U.S. Pat. No. 5,158,671 reports that it has also been found that
prior to fractionation of the isomerate into various cuts and
dewaxing said cuts the total liquid product (TLP) from the
isomerization unit can be advantageously treated in a second stage
at mild conditions using the isomerization catalyst or simply noble
Group VIII on refractory metal oxide catalyst to reduce PNA and
other contaminants in the isomerate and thus yield an oil of
improved daylight stability.
In that embodiment the total isomerate is passed over a charge of
the isomerization catalyst or over just noble Gp VIII on e.g.

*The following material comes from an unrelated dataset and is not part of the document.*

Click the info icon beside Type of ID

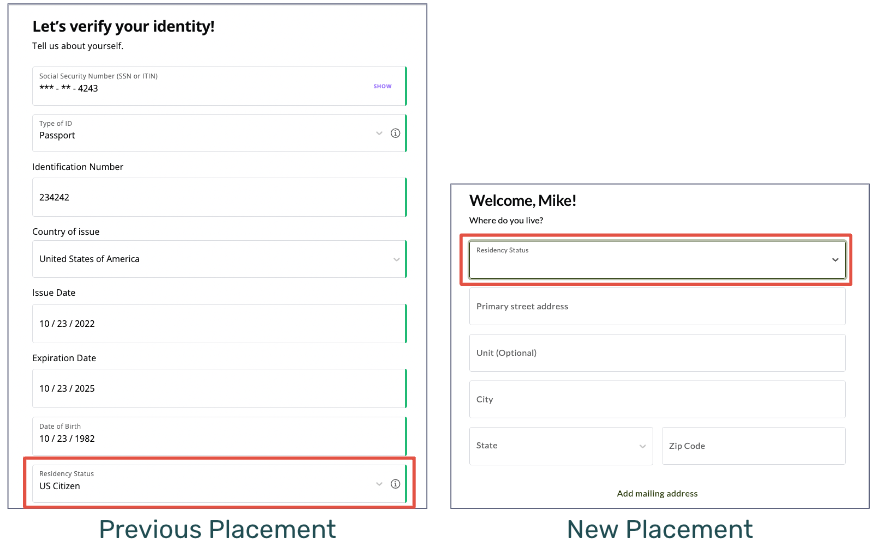395,133

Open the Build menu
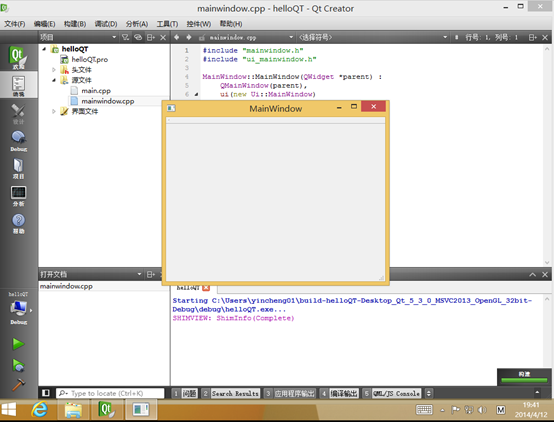tap(75, 24)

transition alumina. Mild conditions are used, e.g., a temperature
in the range of about 170.degree.-270.degree. C., preferably about
180.degree. to 220.degree. C., at pressures of about 300 to 1500
psi H.sub.2, preferably 500 to 1000 psi H.sub.2, a hydrogen gas
rate of about 500 to 10,000 SCF/bbl, preferably 1000 to 5000
SCF/bbl and a flow velocity of about 0.25 to 10 v/v/hr., preferably
about 1-4 v/v/hr. Temperatures at the high end of the range should
be employed only when similarly employing pressures at the high end
of their recited range. Temperatures in excess of those recited may
be employed if pressures in excess of 1500 psi are used, but such
high pressures may not be practical or economic.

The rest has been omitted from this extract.